◆ Task prompt:
Write out again, exactly, the lines below starting at the one with "Collapse the Attendance Settings section" and ending at the one with "Select the SANTA".

◆ The data:
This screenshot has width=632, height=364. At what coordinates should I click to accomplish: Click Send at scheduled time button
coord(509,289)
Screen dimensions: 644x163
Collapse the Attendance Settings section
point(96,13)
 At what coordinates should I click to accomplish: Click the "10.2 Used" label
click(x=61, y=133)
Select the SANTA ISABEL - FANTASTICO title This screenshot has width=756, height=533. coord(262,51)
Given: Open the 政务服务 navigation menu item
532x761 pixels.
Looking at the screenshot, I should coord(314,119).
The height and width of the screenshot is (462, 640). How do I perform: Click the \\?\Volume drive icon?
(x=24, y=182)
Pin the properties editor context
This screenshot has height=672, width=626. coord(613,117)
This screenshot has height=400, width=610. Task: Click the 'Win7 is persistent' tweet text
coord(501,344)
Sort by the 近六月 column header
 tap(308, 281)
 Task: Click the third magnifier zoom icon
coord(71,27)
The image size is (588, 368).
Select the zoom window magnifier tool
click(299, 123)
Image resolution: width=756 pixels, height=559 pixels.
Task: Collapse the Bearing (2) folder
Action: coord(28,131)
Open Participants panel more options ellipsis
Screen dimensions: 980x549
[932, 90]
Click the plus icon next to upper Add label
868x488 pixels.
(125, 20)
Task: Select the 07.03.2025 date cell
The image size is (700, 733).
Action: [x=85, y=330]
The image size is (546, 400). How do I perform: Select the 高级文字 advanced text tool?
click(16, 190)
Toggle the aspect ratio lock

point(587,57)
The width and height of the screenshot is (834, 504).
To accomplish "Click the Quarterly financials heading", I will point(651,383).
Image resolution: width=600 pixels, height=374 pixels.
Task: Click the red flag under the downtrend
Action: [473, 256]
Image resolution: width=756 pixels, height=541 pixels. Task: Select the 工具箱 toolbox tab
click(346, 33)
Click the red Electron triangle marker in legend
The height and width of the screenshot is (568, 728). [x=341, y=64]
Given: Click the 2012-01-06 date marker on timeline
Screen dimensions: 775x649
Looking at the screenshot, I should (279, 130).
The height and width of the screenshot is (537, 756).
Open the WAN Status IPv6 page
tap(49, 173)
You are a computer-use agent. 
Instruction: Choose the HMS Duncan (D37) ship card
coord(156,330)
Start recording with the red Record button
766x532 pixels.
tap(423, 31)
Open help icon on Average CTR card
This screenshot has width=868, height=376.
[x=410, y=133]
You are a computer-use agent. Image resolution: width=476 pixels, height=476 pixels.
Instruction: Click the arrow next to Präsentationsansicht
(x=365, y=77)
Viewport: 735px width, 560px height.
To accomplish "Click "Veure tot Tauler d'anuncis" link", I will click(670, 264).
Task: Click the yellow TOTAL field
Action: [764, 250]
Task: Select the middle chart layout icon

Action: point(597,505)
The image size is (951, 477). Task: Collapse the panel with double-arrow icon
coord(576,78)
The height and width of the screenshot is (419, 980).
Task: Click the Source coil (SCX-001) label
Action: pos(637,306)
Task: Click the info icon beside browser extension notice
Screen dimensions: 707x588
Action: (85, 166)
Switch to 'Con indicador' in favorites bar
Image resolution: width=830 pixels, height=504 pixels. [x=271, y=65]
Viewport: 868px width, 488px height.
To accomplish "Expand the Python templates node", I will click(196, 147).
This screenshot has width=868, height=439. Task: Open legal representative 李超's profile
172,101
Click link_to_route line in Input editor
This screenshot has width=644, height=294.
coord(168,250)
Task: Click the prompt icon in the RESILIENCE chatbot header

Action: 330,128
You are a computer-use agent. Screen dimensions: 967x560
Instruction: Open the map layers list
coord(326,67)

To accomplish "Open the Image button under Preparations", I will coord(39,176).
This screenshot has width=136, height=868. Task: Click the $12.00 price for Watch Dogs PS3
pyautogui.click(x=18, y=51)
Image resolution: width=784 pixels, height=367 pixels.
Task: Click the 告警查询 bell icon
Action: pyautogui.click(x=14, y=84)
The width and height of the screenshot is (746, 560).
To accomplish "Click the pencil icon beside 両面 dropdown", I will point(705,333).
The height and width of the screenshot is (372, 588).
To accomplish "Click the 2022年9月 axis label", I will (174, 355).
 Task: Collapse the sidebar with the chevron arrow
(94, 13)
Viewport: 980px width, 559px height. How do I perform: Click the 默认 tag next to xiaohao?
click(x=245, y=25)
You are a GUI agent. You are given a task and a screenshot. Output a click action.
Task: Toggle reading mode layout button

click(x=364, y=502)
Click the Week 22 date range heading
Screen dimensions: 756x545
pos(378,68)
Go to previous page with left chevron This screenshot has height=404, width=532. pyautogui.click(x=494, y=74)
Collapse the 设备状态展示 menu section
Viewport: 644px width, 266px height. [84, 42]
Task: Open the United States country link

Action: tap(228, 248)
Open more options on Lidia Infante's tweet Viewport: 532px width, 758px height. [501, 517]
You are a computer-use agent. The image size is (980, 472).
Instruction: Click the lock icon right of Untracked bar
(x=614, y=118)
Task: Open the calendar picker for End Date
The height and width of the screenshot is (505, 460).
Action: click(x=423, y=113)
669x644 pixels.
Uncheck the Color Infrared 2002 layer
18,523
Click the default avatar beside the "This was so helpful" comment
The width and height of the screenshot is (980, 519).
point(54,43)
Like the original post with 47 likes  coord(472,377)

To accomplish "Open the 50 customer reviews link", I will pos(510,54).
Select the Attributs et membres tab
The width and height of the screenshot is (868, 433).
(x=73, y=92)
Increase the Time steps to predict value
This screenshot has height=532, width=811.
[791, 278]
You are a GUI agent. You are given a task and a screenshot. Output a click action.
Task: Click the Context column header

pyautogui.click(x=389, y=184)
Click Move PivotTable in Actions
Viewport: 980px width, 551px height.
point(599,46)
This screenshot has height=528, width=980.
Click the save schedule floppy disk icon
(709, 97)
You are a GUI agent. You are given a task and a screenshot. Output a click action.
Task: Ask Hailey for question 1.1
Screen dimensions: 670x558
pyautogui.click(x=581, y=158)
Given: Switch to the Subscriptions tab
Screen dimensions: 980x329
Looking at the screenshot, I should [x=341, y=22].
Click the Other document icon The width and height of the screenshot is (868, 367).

◆ Response:
Collapse the Attendance Settings section
point(96,13)
 At what coordinates should I click to accomplish: Click the "10.2 Used" label
click(x=61, y=133)
Select the SANTA ISABEL - FANTASTICO title This screenshot has width=756, height=533. coord(262,51)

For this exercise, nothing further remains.